Item position entries:
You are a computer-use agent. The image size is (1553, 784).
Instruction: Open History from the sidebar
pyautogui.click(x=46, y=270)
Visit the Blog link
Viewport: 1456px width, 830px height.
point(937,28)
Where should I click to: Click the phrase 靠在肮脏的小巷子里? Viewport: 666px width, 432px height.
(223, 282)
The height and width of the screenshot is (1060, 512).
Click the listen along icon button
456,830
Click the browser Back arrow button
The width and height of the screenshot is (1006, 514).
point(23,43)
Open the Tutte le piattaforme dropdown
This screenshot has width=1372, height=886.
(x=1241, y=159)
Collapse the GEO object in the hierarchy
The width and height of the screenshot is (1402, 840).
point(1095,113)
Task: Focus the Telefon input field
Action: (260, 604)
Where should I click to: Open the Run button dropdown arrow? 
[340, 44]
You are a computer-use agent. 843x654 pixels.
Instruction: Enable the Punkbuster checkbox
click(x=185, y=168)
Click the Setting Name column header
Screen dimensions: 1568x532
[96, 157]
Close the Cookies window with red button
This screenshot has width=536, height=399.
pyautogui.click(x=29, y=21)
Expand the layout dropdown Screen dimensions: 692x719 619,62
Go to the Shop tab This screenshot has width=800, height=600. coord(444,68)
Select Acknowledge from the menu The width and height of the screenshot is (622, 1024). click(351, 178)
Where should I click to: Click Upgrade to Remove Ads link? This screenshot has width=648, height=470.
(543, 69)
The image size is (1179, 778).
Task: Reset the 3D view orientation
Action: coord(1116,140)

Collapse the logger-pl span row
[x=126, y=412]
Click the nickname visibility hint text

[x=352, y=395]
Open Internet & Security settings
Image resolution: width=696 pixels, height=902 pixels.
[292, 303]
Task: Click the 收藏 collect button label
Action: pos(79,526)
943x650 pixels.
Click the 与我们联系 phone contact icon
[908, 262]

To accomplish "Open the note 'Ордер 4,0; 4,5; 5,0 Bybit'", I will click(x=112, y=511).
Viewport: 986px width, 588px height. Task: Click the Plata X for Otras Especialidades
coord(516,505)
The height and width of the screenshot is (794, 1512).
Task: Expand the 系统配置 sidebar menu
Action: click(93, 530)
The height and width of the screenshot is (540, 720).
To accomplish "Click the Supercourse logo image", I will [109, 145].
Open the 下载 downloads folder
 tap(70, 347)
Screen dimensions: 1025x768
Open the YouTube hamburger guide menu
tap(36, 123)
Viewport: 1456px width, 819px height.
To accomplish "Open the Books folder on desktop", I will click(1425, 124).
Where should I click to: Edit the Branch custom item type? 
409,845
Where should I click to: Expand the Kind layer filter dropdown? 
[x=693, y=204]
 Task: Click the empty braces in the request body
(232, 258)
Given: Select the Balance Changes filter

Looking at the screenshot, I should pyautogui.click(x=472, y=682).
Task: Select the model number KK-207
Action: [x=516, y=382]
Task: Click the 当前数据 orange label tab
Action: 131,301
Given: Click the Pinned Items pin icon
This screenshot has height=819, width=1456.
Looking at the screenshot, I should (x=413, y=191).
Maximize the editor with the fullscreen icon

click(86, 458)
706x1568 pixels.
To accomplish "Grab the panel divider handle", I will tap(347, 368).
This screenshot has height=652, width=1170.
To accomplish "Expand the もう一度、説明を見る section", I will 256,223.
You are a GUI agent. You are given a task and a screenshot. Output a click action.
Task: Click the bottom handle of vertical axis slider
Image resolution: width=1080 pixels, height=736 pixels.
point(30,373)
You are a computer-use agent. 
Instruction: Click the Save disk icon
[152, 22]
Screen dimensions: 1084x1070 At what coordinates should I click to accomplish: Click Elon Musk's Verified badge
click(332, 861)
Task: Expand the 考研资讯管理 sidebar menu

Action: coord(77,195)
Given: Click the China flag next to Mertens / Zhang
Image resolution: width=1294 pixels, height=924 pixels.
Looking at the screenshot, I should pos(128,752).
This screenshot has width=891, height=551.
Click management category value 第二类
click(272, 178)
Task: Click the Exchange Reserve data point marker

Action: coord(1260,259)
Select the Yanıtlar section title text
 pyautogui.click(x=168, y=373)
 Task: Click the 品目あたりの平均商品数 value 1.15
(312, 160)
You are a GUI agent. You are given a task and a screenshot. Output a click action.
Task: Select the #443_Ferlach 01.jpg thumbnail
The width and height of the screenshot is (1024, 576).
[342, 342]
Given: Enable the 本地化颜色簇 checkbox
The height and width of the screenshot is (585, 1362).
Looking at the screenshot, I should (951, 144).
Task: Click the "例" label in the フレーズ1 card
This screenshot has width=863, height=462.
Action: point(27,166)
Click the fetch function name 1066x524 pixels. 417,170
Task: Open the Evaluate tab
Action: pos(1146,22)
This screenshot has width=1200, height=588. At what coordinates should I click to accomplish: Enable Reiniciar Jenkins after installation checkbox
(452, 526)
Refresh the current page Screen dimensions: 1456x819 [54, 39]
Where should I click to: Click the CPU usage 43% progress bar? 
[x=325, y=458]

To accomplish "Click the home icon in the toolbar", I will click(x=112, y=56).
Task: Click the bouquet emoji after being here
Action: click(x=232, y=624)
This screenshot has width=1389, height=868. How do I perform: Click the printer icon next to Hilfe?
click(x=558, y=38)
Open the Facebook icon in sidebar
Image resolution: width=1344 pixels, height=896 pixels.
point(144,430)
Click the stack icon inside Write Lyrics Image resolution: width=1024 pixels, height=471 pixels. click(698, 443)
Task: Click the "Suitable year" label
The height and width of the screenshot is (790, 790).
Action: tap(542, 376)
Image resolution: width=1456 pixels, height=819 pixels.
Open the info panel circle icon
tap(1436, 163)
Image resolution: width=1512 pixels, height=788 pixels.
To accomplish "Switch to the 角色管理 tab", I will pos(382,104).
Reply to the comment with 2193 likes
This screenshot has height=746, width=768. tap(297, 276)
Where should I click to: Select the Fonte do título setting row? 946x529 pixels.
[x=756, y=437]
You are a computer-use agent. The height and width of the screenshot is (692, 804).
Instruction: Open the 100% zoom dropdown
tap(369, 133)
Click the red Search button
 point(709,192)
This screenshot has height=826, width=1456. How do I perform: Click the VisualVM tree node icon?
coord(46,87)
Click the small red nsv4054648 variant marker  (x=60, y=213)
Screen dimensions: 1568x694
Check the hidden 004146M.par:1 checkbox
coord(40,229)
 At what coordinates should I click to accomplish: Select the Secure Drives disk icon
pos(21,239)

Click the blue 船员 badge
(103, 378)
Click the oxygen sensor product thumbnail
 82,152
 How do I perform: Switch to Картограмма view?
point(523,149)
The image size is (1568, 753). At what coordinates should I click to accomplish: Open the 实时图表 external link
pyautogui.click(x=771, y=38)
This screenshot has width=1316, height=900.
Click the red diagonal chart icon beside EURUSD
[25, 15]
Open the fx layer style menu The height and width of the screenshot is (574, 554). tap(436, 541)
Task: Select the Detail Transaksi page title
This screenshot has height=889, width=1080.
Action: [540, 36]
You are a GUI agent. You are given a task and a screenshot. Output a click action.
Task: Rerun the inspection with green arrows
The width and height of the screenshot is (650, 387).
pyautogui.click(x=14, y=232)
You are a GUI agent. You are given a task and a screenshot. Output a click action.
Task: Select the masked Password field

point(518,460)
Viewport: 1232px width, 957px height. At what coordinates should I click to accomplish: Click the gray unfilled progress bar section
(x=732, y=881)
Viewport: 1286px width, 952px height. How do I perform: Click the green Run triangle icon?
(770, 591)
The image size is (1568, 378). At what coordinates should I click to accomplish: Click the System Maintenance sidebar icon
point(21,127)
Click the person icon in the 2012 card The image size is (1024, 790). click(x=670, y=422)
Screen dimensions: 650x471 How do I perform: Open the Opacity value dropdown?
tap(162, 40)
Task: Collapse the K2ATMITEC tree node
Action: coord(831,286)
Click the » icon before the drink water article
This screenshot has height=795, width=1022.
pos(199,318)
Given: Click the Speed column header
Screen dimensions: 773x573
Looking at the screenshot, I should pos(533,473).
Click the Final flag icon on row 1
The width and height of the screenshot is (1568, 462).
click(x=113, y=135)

Goal:
Write out the lines of the listing between the line holding "Select the Yanıtlar section title text" and the line holding "tap(1436, 163)", inclusive.

Exercise output:
Select the Yanıtlar section title text
 pyautogui.click(x=168, y=373)
 Task: Click the 品目あたりの平均商品数 value 1.15
(312, 160)
You are a GUI agent. You are given a task and a screenshot. Output a click action.
Task: Select the #443_Ferlach 01.jpg thumbnail
The width and height of the screenshot is (1024, 576).
[342, 342]
Given: Enable the 本地化颜色簇 checkbox
The height and width of the screenshot is (585, 1362).
Looking at the screenshot, I should (951, 144).
Task: Click the "例" label in the フレーズ1 card
This screenshot has width=863, height=462.
Action: point(27,166)
Click the fetch function name 1066x524 pixels. 417,170
Task: Open the Evaluate tab
Action: pos(1146,22)
This screenshot has width=1200, height=588. At what coordinates should I click to accomplish: Enable Reiniciar Jenkins after installation checkbox
(452, 526)
Refresh the current page Screen dimensions: 1456x819 [54, 39]
Where should I click to: Click the CPU usage 43% progress bar? 
[x=325, y=458]

To accomplish "Click the home icon in the toolbar", I will click(x=112, y=56).
Task: Click the bouquet emoji after being here
Action: click(x=232, y=624)
This screenshot has width=1389, height=868. How do I perform: Click the printer icon next to Hilfe?
click(x=558, y=38)
Open the Facebook icon in sidebar
Image resolution: width=1344 pixels, height=896 pixels.
point(144,430)
Click the stack icon inside Write Lyrics Image resolution: width=1024 pixels, height=471 pixels. click(698, 443)
Task: Click the "Suitable year" label
The height and width of the screenshot is (790, 790).
Action: tap(542, 376)
Image resolution: width=1456 pixels, height=819 pixels.
Open the info panel circle icon
tap(1436, 163)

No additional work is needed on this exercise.